Asdomobil
- Industry: Automotive
- Founded: 1913; 113 years ago
- Founder: Alfred Schwefringhaus
- Defunct: 1914; 112 years ago
- Headquarters: Düsseldorf, Germany
- Products: Cars

= Asdomobil =

The Asdomobil in Düsseldorf was a German company that produced cars in 1913 and 1914.

==History==
From 1911, Alfred Schwefringhaus took over the import of Foden Trucks from England to Germany.
The engineer Alfred Schwefringhaus from Düsseldorf-Oberkassel introduced a three-wheeled delivery van in 1913. The van, with two front wheels in a front-steering design and a single rear wheel, appeared under the brand name Asdomobil. The brand name Asdomobil is a combination of the initials AS from Alfred Schwefringhaus and the first letters of his place of residence in Düsseldorf-Oberkassel. A water-cooled four-stroke engine drove the rear wheel via a five-speed gearbox and a driveshaft. The open driver's compartment provided space for one person. Behind it was a box body for cargo. Next to the van, there was a nearly identical passenger car, also as a three-wheeler. Steam cars have also been produced in small numbers by Asdomobil. In 1914, a new logo for the company was designed. It consisted of the word 'Schwef', a ring, and a house, a play on the surname Schwefringhaus. The production of vehicles ended in the year 1914.

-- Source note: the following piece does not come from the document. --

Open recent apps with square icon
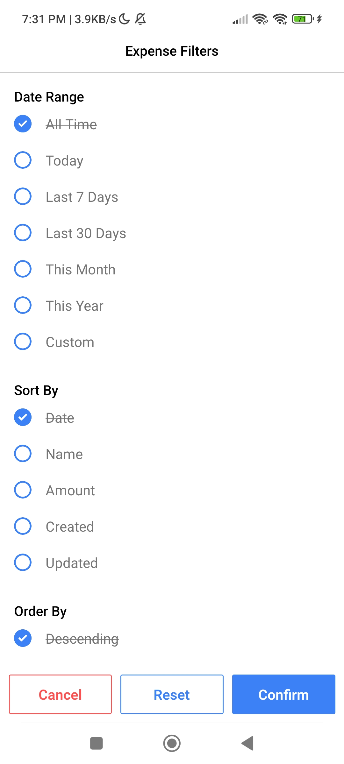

Alfred Schwefringhaus had published an article on the profitability of trucks.

==Technical data==
Three-wheeled vehicles with a water-cooled four-stroke single-cylinder engine. The 6 hp engine came from De Dion-Bouton, specifically the De Dion-Bouton Type DE 1. The engine had a displacement of 720 cc with a bore of 84 mm and a stroke of 130 mm. The De Dion-Bouton was only produced for a few months and discontinued in 1912 without a successor. It was the last model from this manufacturer with a single-cylinder engine.

The Asdomobil had a gearbox with five gears. Propshaft to the rear axle. Front steering.